DOCUMENT SECTION –
Pub companies: follow-up - Business, Innovation and Skills Committee Contents


Examination of Witness (Question Numbers 20-39)

RICS

8 DECEMBER 2009

  Q20  Chairman: Perhaps you can correspond with the Committee on that point.

  Mr Rusholme: I will.

  Q21  Chairman: I have seen some very different presentations of rentals from pubcos certainly to their tenants or lessees: some are exemplary and others are, frankly, shocking.

  Mr Rusholme: Would you mind if I draw a distinction here? There is a distinction to be made between rental proposals by chartered surveyors who have been engaged to carry out this work and business development managers or representatives of landlords who are doing this without any reference to chartered surveyors. As to the latter category I agree that there is much concern about what information has been provided.

  Q22  Chairman: That is also my view. Without going into the details of it, how important is the Brooker case for rent review purposes in dealing with the issue of divisible balance?

  Mr Rusholme: I believe that from time to time in all areas commercial valuation cases come along which have particular significance and the Brooker case is one of those.

  Q23  Chairman: Therefore, is the figure of 35% a new benchmark?

  Mr Rusholme: What I like about the Brooker case is that it has helped to dispel the myth that RICS or any other body sets in stone that there should be any particular split of divisible balance, be it 50-50 or whatever. Within Brooker there is a lot of discussion about risk and how one encapsulates it ultimately in the amount of money the tenant will pay. That is a very healthy discussion to have and an area where our guidance will provide a lot more support in terms of exactly where risks and rewards are taken into account.

  Q24  Miss Kirkbride: One of the recommendations in the report of the Select Committee on Trade and Industry in 2004 was the establishment of a national register of rents to make things much more transparent. It appears you have suggested a national database of trading information as a better alternative. Can you explain how that would work and why you think it is a better proposal than our original one?

  Mr Rusholme: We recognise that for a long time there have been calls for a national register of rents. Various groups including ourselves have looked at the practicalities of achieving that. There are lots of difficulties related to data protection issues and gaining the co-operation of the industry to make that happen. We came up with a better idea in the forum report. We looked at a number of other industries which had a trading element, for example hotels. There is a good deal of benchmarking information provided in that industry which is very helpful in getting the parties to come together in negotiations. That is one part of it. The other part is that chartered surveyors who act in that sector have their own databases of information and it is part of their skill and job to put together that information. One needs a whole range of information sources to make the process easier. We believe that benchmarking will do that job and that is achievable because there is an averaging of data from different sources; it is not just identifiable to one particular public house, for example. By averaging and making trading information slightly more discrete one is better able to get the whole industry to start to make more of that data available. We believe there is a lot of mileage in pursuing a benchmarking scheme and at the moment our efforts are devoted to trying to make that happen.

  Q25  Miss Kirkbride: Are you getting both landlords and tenants to co-operate on this idea?

  Mr Rusholme: At the moment there is a very good basis in that the ALMR runs a benchmarking scheme which takes information from a lot of tenants and lessees in this sector. We are looking at that and have a very healthy dialogue with that organisation on whether or not that is the place on which we should build. We are talking to a number of commercial providers of such databases in the marketplace. In addition our working group will be conducting a lot of work on the type of variables in a benchmarking system which will be useful to the industry and in the course of the next few months we will be able to pull the whole thing together and recommend the right direction in which it should go.

DATA EXTRACT –

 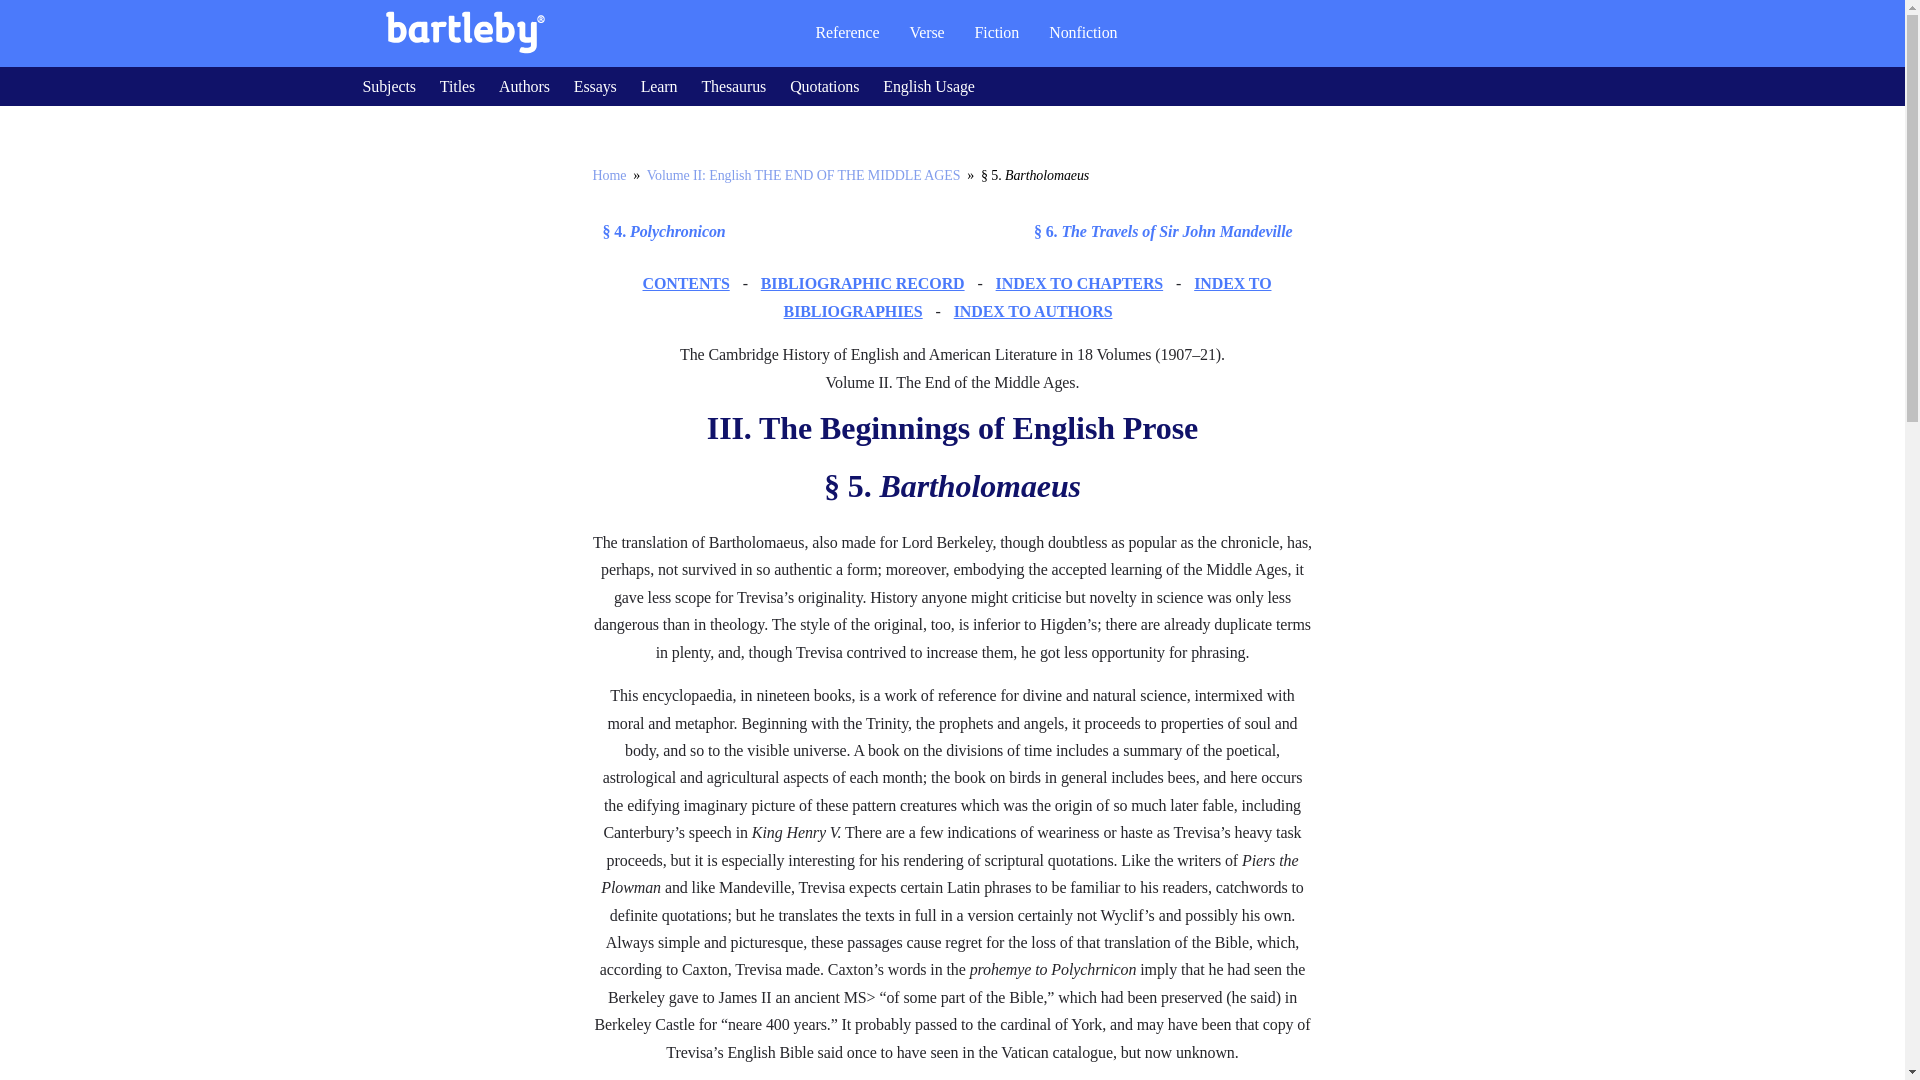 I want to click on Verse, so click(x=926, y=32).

TASK INSTRUCTIONS –
Revise the passage of the committee hearing transcript starting at "Mr Rusholme: I will." and ending at "has been provided.", putting "alarming" in place of "shocking".

SOLUTION FOR THIS PROBLEM –
Mr Rusholme: I will.

  Q21  Chairman: I have seen some very different presentations of rentals from pubcos certainly to their tenants or lessees: some are exemplary and others are, frankly, alarming.

  Mr Rusholme: Would you mind if I draw a distinction here? There is a distinction to be made between rental proposals by chartered surveyors who have been engaged to carry out this work and business development managers or representatives of landlords who are doing this without any reference to chartered surveyors. As to the latter category I agree that there is much concern about what information has been provided.